++++ Excerpt ++++

General powers of attorney during COVID-19
A general power of attorney authorises another person to make financial decisions on your behalf. You can specify when the power ends, otherwise it will automatically end when you lose your capacity (learn more about making an enduring power of attorney that can continue to operate or start after you lose capacity).
A general power of attorney can be made by an individual or a corporation.
A general power of attorney for an individual that is used for a land transaction is required to be witnessed in accordance with the Land Title Act 1974. However, physical distancing requirements make it difficult to meet the pre-existing requirements for finalising these documents.
There is a temporary regulation that allows these general powers of attorney for individuals that need to be witnessed (e.g. as required under the Land Title Act 1974) to be done so by a special witness over video conference.
General powers of attorney may also be made electronically and using counterpart documents.
These temporary changes will make it easier for people to stay at home and reduce physical interactions during the pandemic, while still being able to put legal arrangements in place.
You do not have to have your documents witnessed by video—you can still choose to follow the original requirements if you can safely find a witness to sign them in person.
To protect against fraud and elder abuse, only a small group of special witnesses can endorse general powers of attorney in this way.
- an Australian legal practitioner
- authorised Justices of the Peace (JPs) or Commissioners for Declarations (Cdecs)
- a JP or Cdec employed by a law practice that prepared the document
- a notary public
- a JP or Cdec employed by the Public Trustee.
How it works
Whether you are signing a paper or electronic document, the process to have your general power of attorney witnessed by video will be similar.
You must sign every page of the document, showing each page to the witness as you go. It must be clear that you are the person signing the document and that you are doing so freely and willingly.
If signing electronically
You can choose to sign the document electronically. This means you can, for example:
- use an online document signing platform
- sign using a digital signature in your PDF reader
- paste an image of your hand-made signature into the document.
Send to witness for their signature
Once you have signed the document using video conferencing technology in front of the special witness, you can either:
- send them the signed document (electronically or by post)
- ask them to sign a counterpart of the document (i.e. an identical copy of what you signed but without your signature).
The witness must then:
- sign each page of the document, copy or counterpart (they could either sign it electronically or print and sign it)
- complete and sign the special witness certificate to accompany the document
- return their signed document to you—or you can ask them to send it straight to someone else.
Making documents this way may mean more than one version of the same document is created (unless you both sign the same document electronically).
You must keep all of the following documents together:
- your electronically signed document
- any other version of the same document signed by the witness
- the special witness certificate.
How to use the modified arrangements
If you wish to make a general power of attorney using the modified arrangements you can:
- get a lawyer to prepare one for you—contact the Queensland Law Society for a list of practitioners
- ask the Public Trustee to make one for you—contact the Public Trustee of Queensland
- make one yourself and then contact a special witness to help you witness it.
We will provide more information about the availability of approved JPs who can witness documents using the modified arrangements soon.

++++ Supplied material ++++

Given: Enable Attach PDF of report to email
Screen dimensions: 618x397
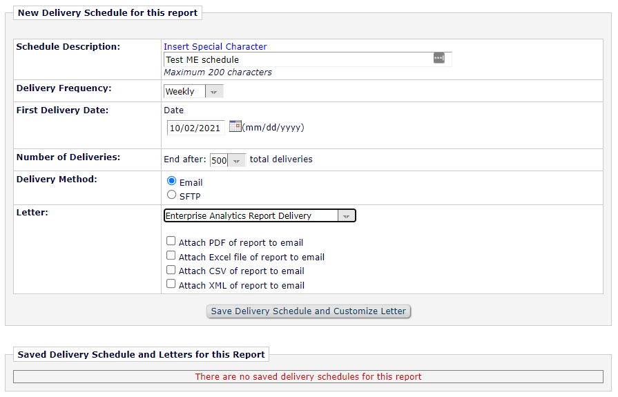Looking at the screenshot, I should (x=171, y=242).
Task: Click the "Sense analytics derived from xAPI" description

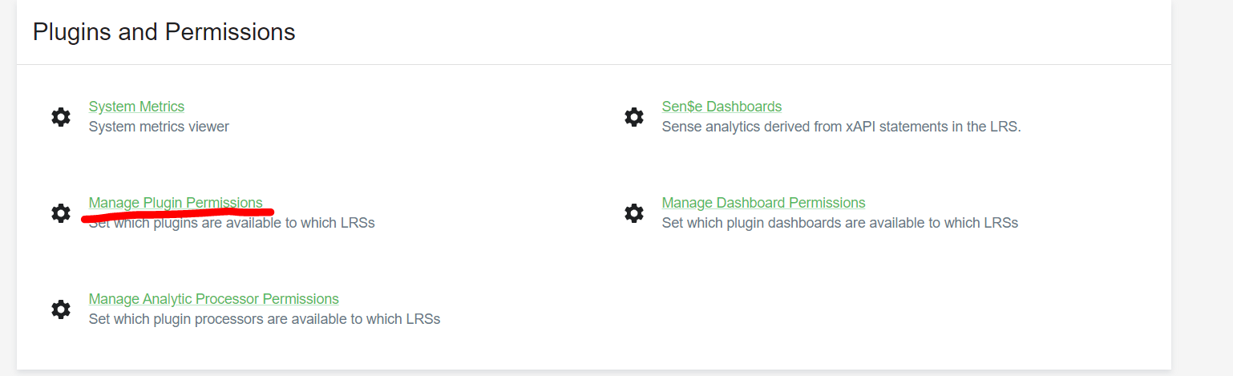Action: 841,127
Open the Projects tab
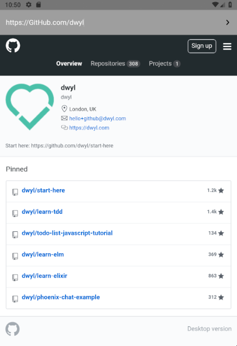 coord(165,64)
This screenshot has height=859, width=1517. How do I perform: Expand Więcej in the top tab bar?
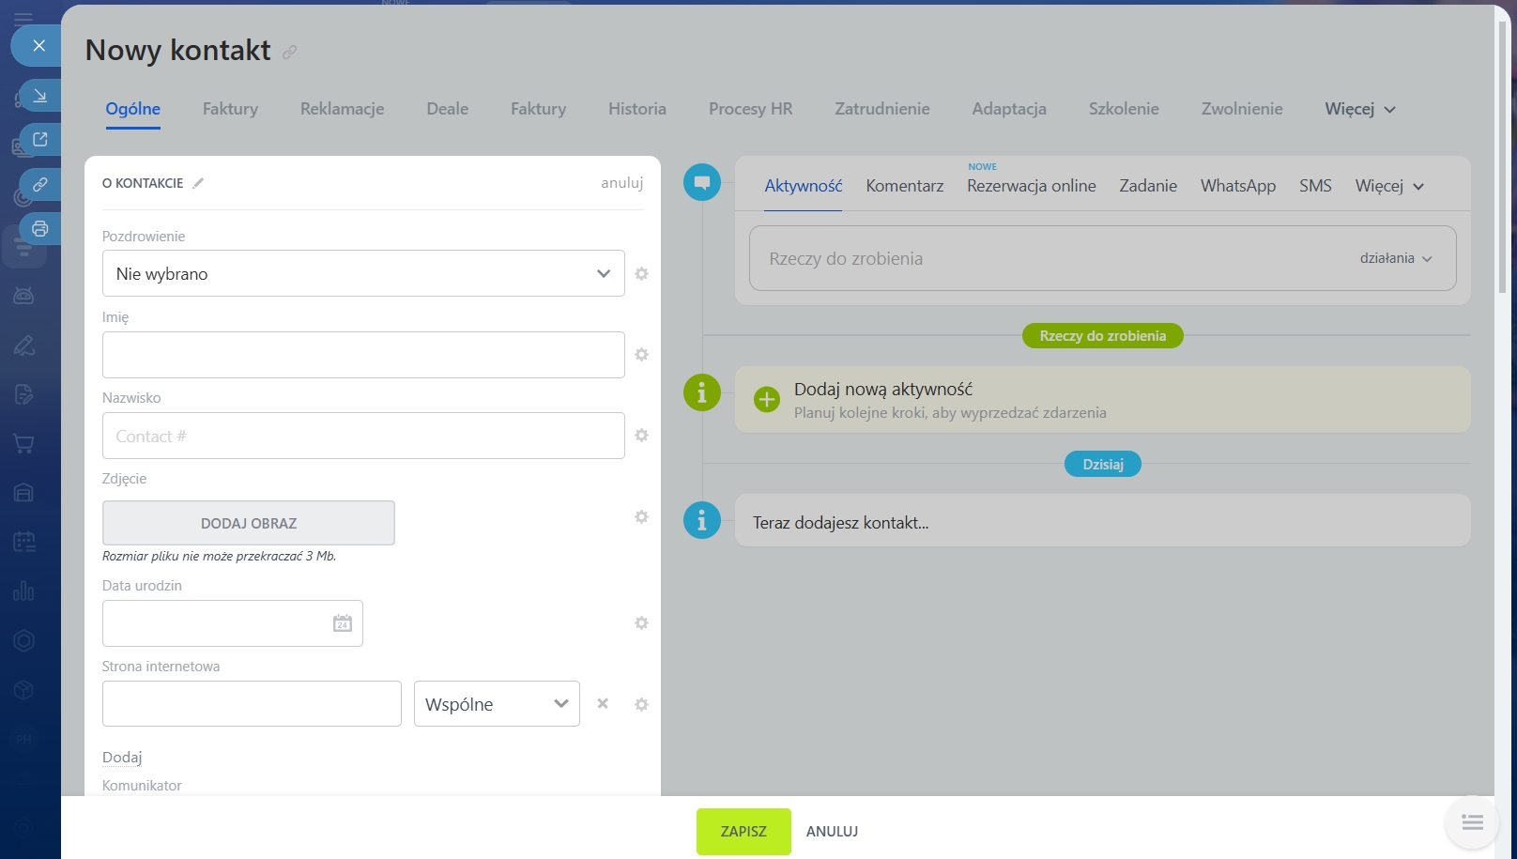[1359, 109]
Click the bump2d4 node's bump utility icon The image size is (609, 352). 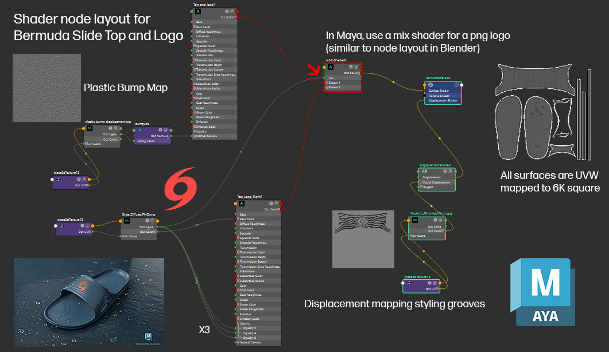click(x=140, y=130)
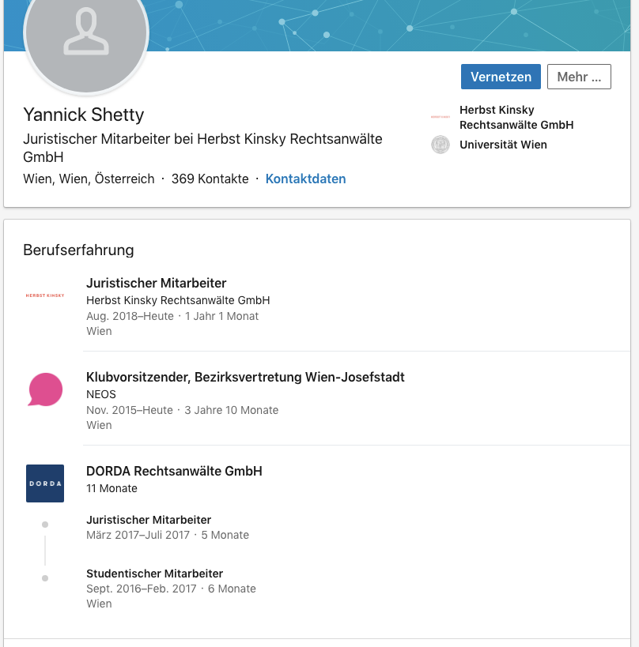Open the DORDA Rechtsanwälte GmbH heading
Image resolution: width=639 pixels, height=647 pixels.
click(x=174, y=471)

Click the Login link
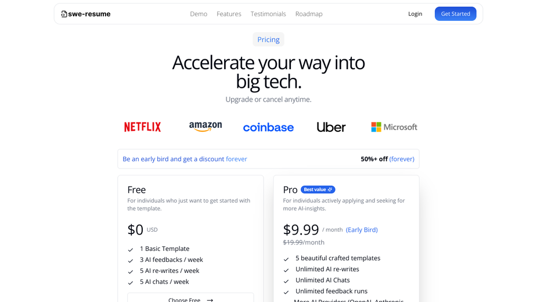tap(415, 14)
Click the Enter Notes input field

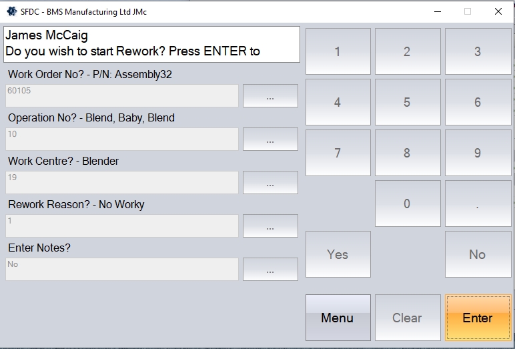122,270
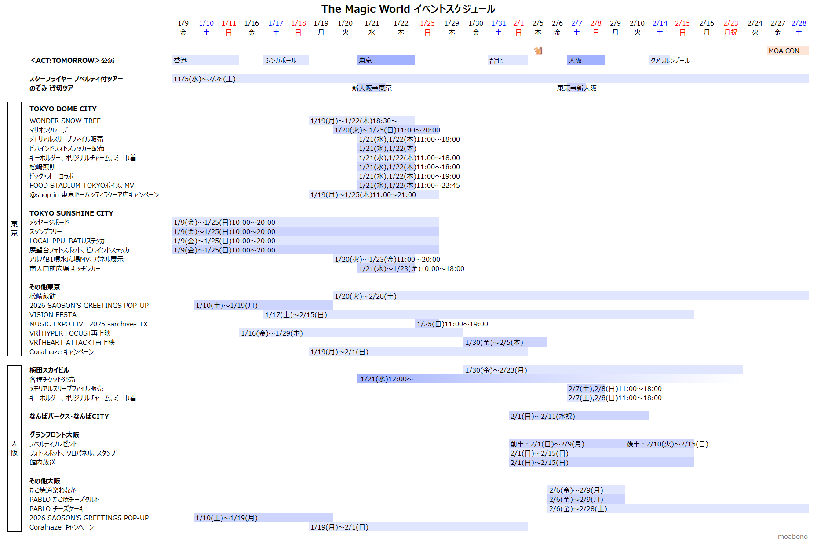The width and height of the screenshot is (817, 541).
Task: Click the VISION FESTA 1/17–2/15 bar
Action: (478, 314)
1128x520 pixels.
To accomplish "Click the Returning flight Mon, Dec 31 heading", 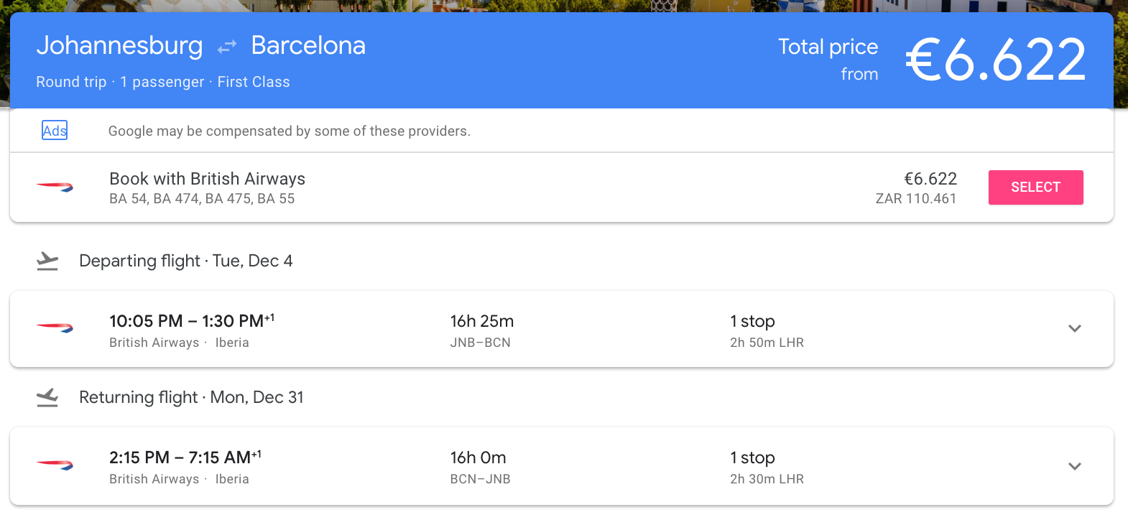I will (191, 397).
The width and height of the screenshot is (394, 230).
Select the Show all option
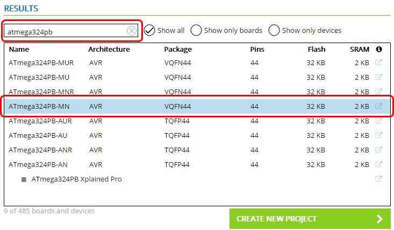pos(149,30)
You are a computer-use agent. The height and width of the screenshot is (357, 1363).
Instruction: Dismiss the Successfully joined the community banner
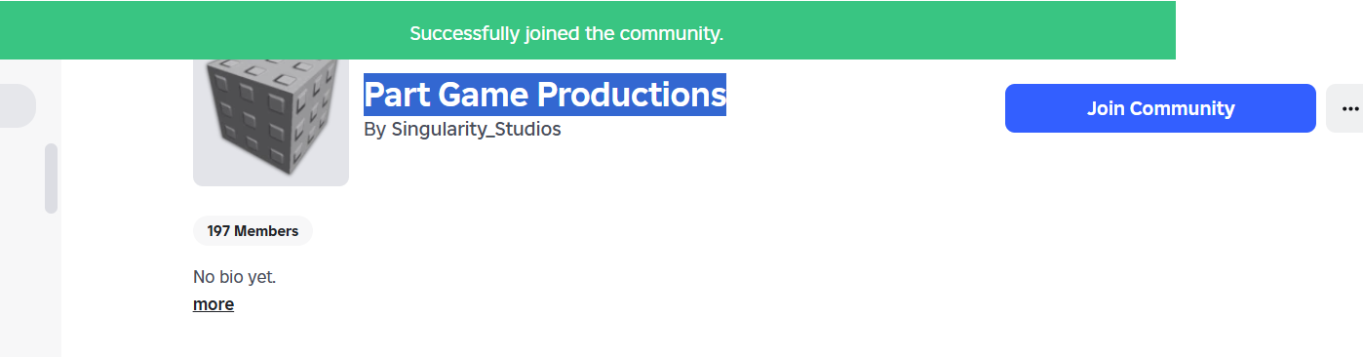tap(587, 29)
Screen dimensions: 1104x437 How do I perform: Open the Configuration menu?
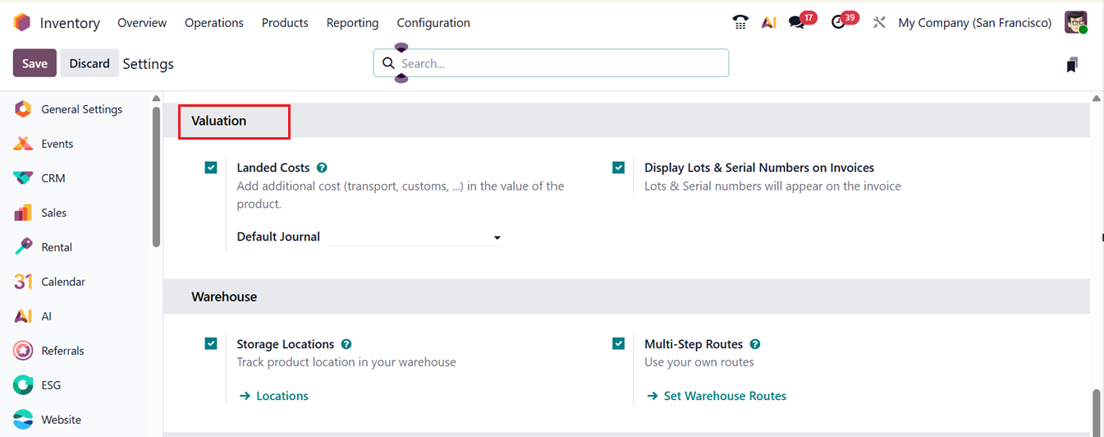pos(433,23)
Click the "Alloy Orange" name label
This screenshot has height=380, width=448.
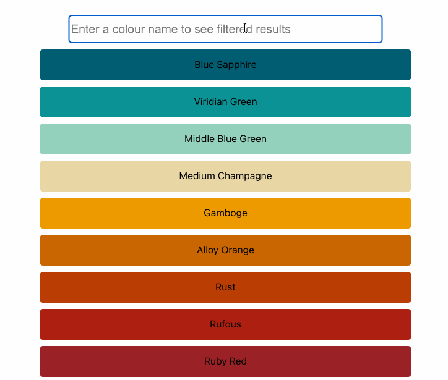coord(225,250)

++++

(Explore the material)
- A) Summarize the power of attorney guidance in two sentences.
- B) According to the power of attorney guidance, under which Act must a general power of attorney for an individual used for a land transaction be witnessed?
- C) List every type of special witness that the power of attorney guidance says can endorse general powers of attorney by video.
The lines have no connection to the power of attorney guidance.

(Solutions)
- A) A general power of attorney authorizes another person to make financial decisions on your behalf, and a temporary regulation during COVID-19 allows those that need witnessing to be witnessed by a special witness over video conference, with electronic and counterpart documents also permitted. To protect against fraud and elder abuse, only a small group of special witnesses can endorse them this way, and people may still follow the original in-person requirements if they can safely find a witness.

- B) The Land Title Act 1974.

- C)
- An Australian legal practitioner
- Authorized Justices of the Peace (JPs) or Commissioners for Declarations (Cdecs)
- A JP or Cdec employed by a law practice that prepared the document
- A notary public
- A JP or Cdec employed by the Public Trustee